Por: Mauricio Jaramillo Jassir
La crisis política venezolana despierta todo tipo de sensibilidades en Colombia. Con el dramático y suspensivo desenlace de los comicios del domingo pasado no son pocas las voces que le exigen a la comunidad internacional una reacción más enérgica. Se trata de rescatar en la medida de lo posible un proceso electoral plagado de contradicciones y donde el oficialismo parece dispuesto a sacrificar lo que había sido base del proceso histórico: la decisión del constituyente primario, y con ello, erosionar como nunca en cuarto siglo de chavismo la soberanía popular.
Las reacciones en Colombia incluyen la cacería de brujas a quienes de manera justificada y formada apuntaban a un sistema electoral que desde el punto de vista tecnológico ofrecía garantías. Ahora bien, decir que el sistema venezolano es el mejor del mundo es, desde todo punto de vista, desproporcionado. En esta búsqueda insaciable por responsabilizar al progresismo colombiano de la tragedia que aqueja a Venezuela, aparecen quienes exigen una confrontación directa con Nicolás Maduro y en los casos más extremos que el país se una al grupo de naciones que han reconocido precipitadamente a Edmundo González Urrutia (opositor) como presidente. Esto último -aunque sea impopular plantearlo en las actuales circunstancias- significa repetir el error de imponer un presidente desde afuera. Claro está a diferencia de Juan Guaidó que era solamente cabeza de la Asamblea Nacional (congreso en Colombia) y no había sido elegido por el pueblo para ser presidente, en el caso de González Urrutia al menos se presume que su poder provendría de una elección directa. Aun así, y sin pruebas fehacientes de su victoria acompañadas del reconocimiento de sectores del chavismo será difícil, por no decir imposible, que se concrete su mandato y se produzca la tan anhelada alternación que, en todo caso, no puede ser a la fuerza, ni decidida en el exterior.
Se entiende así la extrema cautela con la que los gobiernos de Brasil, Chile, Colombia y México se han movido. Equiparar la prudencia con la que han actuado Petro y Murillo con simpatía ideológica con Maduro es una estrategia demagógica para sacar réditos electorales de la crisis venezolana, costumbre de vieja data de los sectores más reaccionarios del continente. La derecha colombiana es consciente que la ruptura total con Venezuela la conduciría a un nuevo aislamiento en el que la radicalización del chavismo haría menos posible la transición, cada vez más inaplazable. Ello sentaría las bases para el sueño de la derecha latinoamericana, una intervención militar foránea, escenario catastrófico.
Los mensajes de Murillo con la exigencia de la publicación de actas y el extenso trino de Petro, incluida una alusión a Chávez (necesaria para recordar cuanto se terminó alejando este último tramo del espíritu del proyecto inicial), son mensajes acertados que no sólo se inscriben en los códigos diplomáticos estrechos, sino que tienen un contenido político necesario.
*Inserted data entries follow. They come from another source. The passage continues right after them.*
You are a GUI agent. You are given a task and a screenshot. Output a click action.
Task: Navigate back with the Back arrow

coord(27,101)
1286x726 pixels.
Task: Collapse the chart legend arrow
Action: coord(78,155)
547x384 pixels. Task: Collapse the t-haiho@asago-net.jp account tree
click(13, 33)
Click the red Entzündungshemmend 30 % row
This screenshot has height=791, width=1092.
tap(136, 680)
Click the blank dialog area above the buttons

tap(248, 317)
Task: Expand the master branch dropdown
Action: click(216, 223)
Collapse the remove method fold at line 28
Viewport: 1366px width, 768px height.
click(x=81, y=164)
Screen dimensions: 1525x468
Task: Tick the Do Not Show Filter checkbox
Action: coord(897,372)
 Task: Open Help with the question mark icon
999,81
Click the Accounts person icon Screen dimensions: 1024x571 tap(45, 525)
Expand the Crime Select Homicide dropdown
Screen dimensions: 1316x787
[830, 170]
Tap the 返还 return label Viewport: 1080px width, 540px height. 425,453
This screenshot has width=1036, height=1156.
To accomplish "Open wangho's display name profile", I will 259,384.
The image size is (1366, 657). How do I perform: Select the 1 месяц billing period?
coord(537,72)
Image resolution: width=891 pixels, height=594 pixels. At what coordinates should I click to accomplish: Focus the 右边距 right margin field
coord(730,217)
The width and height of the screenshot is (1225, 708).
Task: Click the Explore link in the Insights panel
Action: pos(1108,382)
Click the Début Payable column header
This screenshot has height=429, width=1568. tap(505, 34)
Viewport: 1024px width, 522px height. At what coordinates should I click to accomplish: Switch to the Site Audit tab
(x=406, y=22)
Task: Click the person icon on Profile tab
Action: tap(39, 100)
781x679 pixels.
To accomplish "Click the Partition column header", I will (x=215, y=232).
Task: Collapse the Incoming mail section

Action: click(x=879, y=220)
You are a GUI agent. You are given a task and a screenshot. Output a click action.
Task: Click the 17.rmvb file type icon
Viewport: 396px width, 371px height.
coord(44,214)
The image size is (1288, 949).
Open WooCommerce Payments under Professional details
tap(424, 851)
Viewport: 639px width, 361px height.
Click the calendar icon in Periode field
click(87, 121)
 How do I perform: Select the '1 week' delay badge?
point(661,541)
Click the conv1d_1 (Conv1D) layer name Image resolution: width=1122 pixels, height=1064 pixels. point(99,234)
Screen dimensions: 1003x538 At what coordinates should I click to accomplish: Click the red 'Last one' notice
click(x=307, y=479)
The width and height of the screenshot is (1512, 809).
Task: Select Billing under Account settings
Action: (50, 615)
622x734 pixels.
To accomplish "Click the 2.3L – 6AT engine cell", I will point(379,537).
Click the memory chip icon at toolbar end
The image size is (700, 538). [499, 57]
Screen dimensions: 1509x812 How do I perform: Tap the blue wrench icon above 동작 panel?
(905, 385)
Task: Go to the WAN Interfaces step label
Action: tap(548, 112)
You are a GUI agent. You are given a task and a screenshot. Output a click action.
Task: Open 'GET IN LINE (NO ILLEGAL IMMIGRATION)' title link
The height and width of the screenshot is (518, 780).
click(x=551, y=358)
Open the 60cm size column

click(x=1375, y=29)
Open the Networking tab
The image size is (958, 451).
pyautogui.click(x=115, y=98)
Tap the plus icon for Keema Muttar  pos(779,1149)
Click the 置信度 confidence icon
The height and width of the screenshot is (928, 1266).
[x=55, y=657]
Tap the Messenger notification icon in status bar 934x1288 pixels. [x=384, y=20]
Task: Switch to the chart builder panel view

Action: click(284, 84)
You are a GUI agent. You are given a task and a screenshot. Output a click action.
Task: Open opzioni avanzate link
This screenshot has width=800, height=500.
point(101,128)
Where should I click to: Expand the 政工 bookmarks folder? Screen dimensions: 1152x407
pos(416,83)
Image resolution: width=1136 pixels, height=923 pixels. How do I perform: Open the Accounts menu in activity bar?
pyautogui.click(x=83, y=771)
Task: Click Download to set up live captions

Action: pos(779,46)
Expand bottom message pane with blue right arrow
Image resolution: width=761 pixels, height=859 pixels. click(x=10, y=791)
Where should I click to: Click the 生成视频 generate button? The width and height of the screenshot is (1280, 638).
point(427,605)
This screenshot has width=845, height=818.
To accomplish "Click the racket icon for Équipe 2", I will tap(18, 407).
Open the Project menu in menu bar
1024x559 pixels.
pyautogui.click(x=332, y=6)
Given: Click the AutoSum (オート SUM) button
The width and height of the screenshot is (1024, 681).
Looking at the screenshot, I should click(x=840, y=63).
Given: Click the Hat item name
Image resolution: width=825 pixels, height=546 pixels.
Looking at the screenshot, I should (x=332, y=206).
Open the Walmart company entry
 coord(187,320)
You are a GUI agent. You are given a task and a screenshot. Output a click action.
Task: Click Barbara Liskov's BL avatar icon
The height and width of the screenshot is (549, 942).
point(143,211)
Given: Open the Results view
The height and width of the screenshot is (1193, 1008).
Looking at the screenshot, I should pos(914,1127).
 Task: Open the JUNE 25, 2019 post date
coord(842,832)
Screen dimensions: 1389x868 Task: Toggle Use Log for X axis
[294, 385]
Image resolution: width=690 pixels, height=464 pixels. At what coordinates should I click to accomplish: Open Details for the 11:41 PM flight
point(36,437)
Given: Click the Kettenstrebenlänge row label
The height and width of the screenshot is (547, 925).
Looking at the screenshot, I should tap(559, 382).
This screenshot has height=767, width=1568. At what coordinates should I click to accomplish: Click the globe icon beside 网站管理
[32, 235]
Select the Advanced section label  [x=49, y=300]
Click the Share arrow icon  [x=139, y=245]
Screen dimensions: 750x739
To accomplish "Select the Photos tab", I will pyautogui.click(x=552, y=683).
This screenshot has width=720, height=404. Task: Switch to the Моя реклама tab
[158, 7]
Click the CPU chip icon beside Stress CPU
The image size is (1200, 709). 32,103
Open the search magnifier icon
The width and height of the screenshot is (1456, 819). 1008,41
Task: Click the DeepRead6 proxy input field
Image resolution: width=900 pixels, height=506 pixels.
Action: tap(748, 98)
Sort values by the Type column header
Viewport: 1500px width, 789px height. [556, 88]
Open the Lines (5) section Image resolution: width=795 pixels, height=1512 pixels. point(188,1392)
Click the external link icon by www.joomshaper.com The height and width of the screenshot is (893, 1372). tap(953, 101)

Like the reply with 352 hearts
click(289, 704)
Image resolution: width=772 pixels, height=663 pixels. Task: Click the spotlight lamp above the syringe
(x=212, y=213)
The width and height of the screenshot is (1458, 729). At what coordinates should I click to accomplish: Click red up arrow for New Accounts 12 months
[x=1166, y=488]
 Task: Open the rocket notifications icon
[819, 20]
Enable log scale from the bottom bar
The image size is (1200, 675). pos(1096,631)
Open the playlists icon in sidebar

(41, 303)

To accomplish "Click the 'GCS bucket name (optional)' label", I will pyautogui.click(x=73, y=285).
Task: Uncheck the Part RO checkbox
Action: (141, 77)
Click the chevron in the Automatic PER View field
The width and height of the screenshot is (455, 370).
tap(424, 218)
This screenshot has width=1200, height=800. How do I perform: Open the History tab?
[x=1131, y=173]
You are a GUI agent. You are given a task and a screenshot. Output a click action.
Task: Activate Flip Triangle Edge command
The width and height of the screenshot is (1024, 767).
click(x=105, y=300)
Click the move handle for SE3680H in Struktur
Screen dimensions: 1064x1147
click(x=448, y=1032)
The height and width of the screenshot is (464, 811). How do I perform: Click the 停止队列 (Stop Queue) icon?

La diplomacia por Twitter de Petro tan justificadamente criticada puede surtir efectos positivos. De un lado, deja entrever la incomodidad de un sector significativo del progresismo respecto de la situación venezolana y de otro, descarta cualquier reconocimiento de un nuevo mandato de Maduro que no esté justificado en evidencia empírica trazable, un escenario que hoy parece imposible.
La crisis venezolana no es la de la izquierda, es el desgaste de un proceso político que se alejó de sus orígenes y propósitos iniciales legítimos, para abrazar la idea de una permanencia indefinida en el poder, incompatible con la alternación, requisito sine qua non de la democracia. Corresponde a todos los gobiernos al margen de su condición ideológica pasajera descartar las salidas unilaterales que conduzcan a un bloqueo político indefinido o peor aún a una violencia generalizada que favorecería la perpetuación del autoritarismo.